Kiedy wychowawczyni szukała dla mnie miejsca, to nikt nie chciał ze mną siedzieć. Nie wiem, dlaczego, ale kilka osób nazywało mnie wtedy „małpą”. Poczułem, jakby w tamtym momencie coś we mnie pękło, jeszcze bardziej chciałem wrócić do domu, do mojej starej klasy i przyjaciół którzy zostali mi odebrani. Wróciłem do domu cały zapłakany i mama, słysząc to wszystko również płakała. Od tego czasu regularne wracałem do domu w takim stanie, a płakanie przez okrutność dzieci stało się swego rodzaju rutyną. Mama widziała, jak cierpię i jak jest mi ciężko, przez co też ciągle się o mnie martwiła. W pewnym momencie już nawet była gotowa wrócić do domu. Codziennie słuchałem jakichś przykrych żartów na mój temat, to na temat tego, jak mówię, a to na temat tego, skąd jestem. Wtedy jeszcze nie wiedziałem, dlaczego mnie obrażano, jednak z perspektywy czasu rozumiem, że wszystko brało się z tego, co te dzieci słyszały w domu od rodziców i ich opinii na temat obcokrajowców. Był to bardzo ciężki czas zarówno dla mnie, jak i dla moich rodziców. Z czasem znalazłem paru nowych przyjaciół, którzy byli ze mną i wspierali mnie w tym wszystkim. Ważne było dla mnie ich podejście do tego wszystkiego, byli przy mnie niezależnie od mojego pochodzenia. Było trochę lepiej, mimo że wyzwiska były wciąż, i to coraz gorsze. Dzięki wsparciu nowych przyjaciół przestałem aż tak zwracać uwagę na to wszystko, lecz czasami i tak mnie to raniło. Na pewnym etapie doszły do tego także wyzwiska na tle orientacji, mimo że wtedy nawet nie byłem świadom swojej orientacji. Ale to już było mi jeszcze bardziej obojętne, po prostu musiałem się na to wszystko uodpornić, bo inaczej nie byłbym w stanie sobie poradzić.
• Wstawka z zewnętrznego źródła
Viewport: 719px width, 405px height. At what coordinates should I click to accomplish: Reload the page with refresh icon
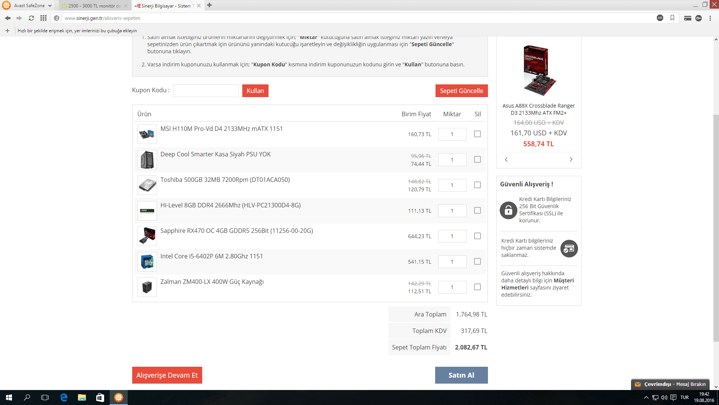31,18
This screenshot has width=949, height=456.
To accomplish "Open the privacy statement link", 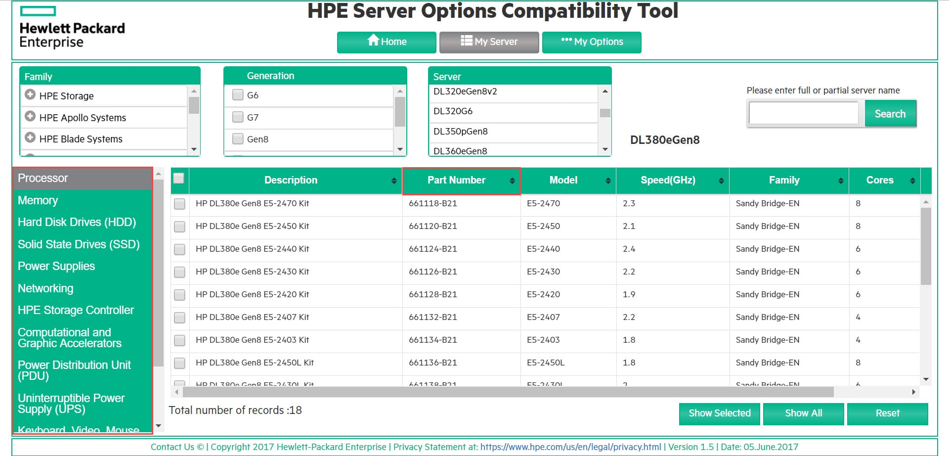I will click(570, 447).
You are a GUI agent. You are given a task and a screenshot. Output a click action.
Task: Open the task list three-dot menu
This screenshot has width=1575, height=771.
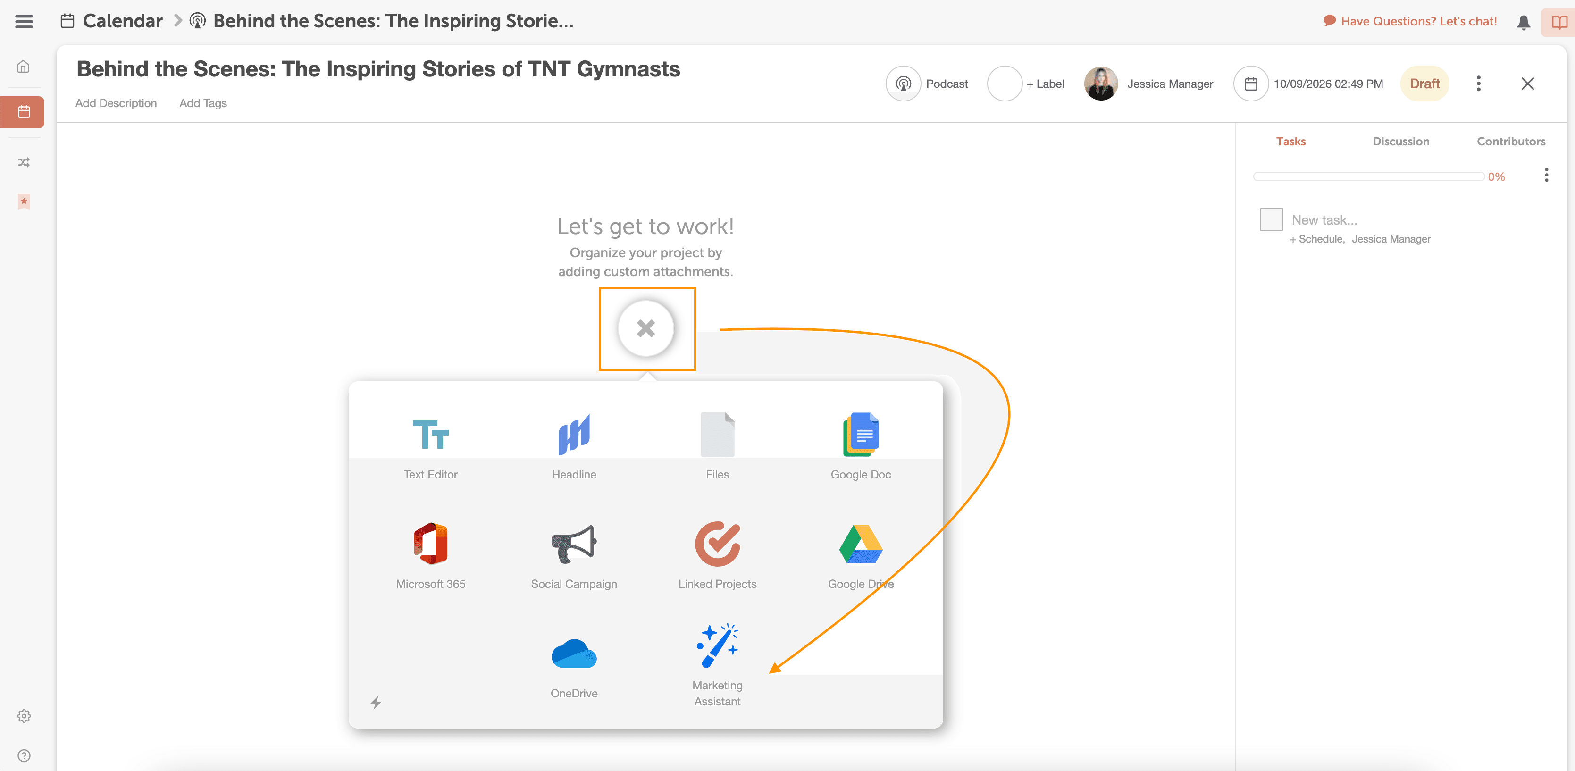point(1546,175)
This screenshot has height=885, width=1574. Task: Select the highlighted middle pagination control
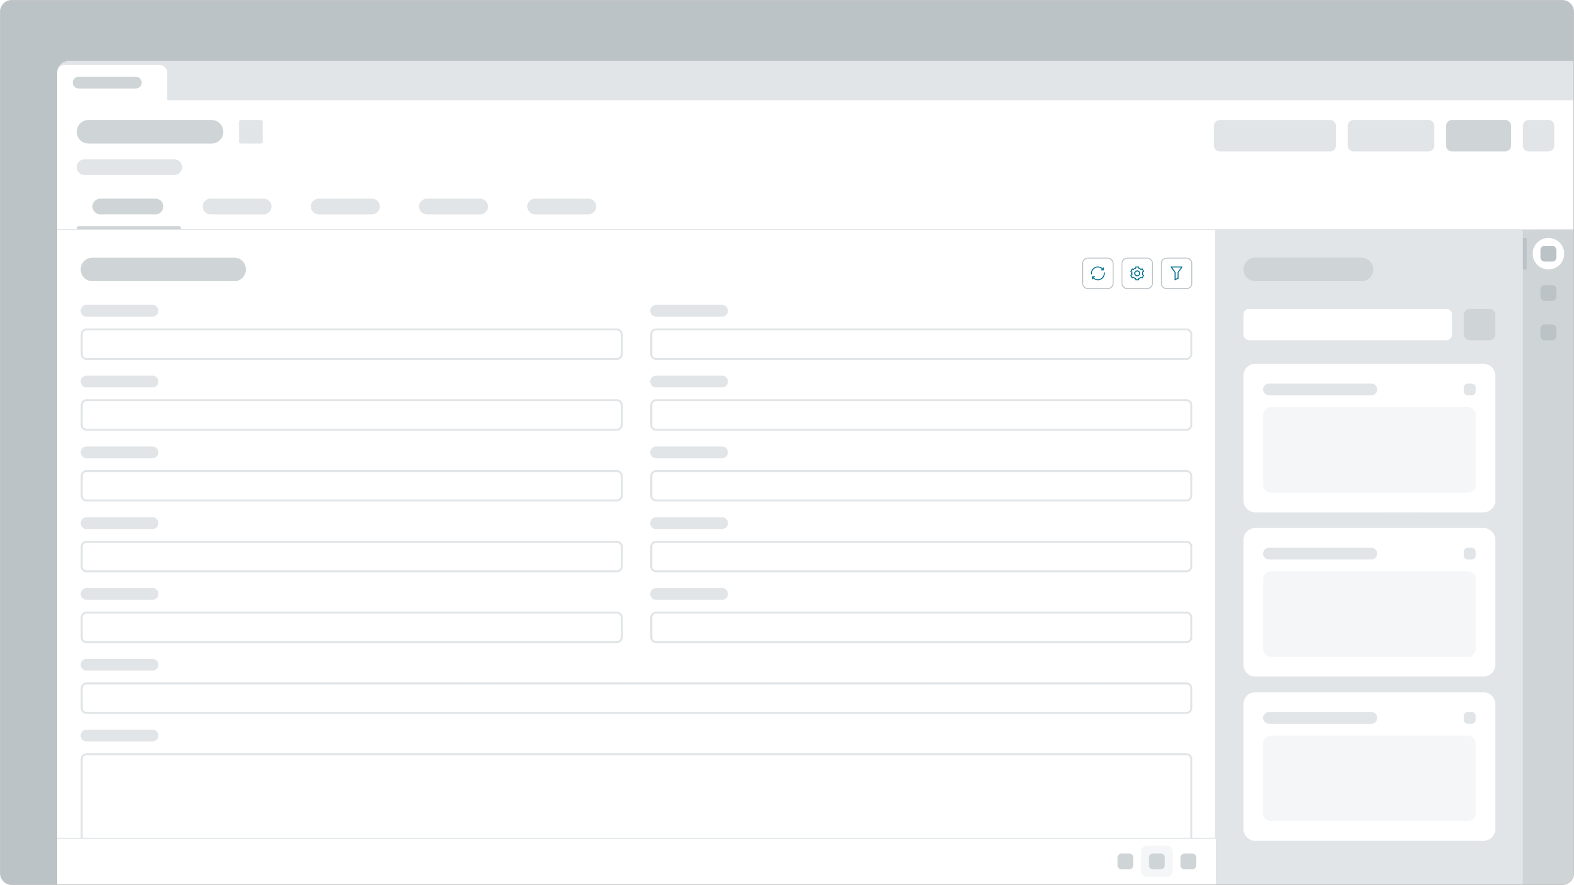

W taki sposób minęła mi podstawówka i nastał moment przejścia do liceum. Była to nadzieja na bardziej przyjazną klasę. Niestety trafiłem na coś kompletnie innego, prawie od razu spotkałem się z kolejną grupą osób, które nie tolerowały mnie ze względu na pochodzenie oraz orientację. Najgorszym momentem było kiedy nagle część chłopaków z klasy zrobiła wielki wysyp komentarzy pod moim zdjęciem o treści podobnej do komentarzy od ludzi z podstawówki. Było to jak cios w moją nadzieję na to, że w końcu będę żył na równi z innymi, na to, że w końcu będę mógł funkcjonować w spokoju. Tym razem bez zawahania szukałem pomocy u wychowawcy, psychologa, mamy. Szukałem jej wszędzie, gdzie mogłem. Było mi bardzo ciężko, do tego nałożyły się trudności związane z tym, że szkoła średnia to zupełnie nowy system nauki.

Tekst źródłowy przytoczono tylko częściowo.